Information supplied:

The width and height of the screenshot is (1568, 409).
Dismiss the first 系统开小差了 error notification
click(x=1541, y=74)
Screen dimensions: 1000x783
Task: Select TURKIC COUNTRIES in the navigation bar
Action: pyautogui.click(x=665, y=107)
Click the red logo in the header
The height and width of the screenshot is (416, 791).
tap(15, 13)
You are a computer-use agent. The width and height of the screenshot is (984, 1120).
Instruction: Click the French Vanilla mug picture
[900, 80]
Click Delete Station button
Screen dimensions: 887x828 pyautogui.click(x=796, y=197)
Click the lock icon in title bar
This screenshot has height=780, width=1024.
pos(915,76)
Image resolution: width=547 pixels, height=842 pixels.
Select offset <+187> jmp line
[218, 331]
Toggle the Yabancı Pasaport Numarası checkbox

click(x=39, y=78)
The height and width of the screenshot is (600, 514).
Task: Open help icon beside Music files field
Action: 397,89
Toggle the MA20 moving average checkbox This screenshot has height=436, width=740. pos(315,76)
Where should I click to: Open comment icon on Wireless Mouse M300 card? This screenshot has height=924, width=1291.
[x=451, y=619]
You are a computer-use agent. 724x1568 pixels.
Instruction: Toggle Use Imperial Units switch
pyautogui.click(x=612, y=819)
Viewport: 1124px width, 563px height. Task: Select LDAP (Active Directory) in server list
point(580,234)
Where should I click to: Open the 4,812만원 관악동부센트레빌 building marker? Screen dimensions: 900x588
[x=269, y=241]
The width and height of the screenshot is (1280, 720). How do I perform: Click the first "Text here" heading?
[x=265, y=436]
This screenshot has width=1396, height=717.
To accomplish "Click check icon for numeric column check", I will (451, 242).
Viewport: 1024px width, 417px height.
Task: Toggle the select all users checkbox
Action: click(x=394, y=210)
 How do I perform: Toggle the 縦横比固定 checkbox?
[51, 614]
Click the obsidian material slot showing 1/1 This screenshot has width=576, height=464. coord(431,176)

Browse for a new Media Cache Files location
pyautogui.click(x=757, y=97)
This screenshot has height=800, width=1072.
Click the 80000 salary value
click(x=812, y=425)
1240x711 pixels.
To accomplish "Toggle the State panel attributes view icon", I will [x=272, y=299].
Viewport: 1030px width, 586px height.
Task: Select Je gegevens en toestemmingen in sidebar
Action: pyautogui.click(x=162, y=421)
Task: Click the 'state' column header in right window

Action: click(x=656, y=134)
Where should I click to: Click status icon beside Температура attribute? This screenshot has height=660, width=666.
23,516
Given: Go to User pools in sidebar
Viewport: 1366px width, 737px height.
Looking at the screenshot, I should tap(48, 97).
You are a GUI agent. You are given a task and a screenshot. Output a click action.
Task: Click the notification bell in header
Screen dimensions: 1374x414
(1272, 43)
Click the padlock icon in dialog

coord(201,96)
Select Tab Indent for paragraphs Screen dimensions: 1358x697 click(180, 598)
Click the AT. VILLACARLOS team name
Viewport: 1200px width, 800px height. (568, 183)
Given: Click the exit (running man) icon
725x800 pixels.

Problem statement:
When a line of the data holds the string "pixels", pick it out and copy it.

Completed exercise:
Image resolution: width=547 pixels, height=842 pixels.
You are a computer-use agent. 724x1568 pixels.
1240x711 pixels.
725x800 pixels.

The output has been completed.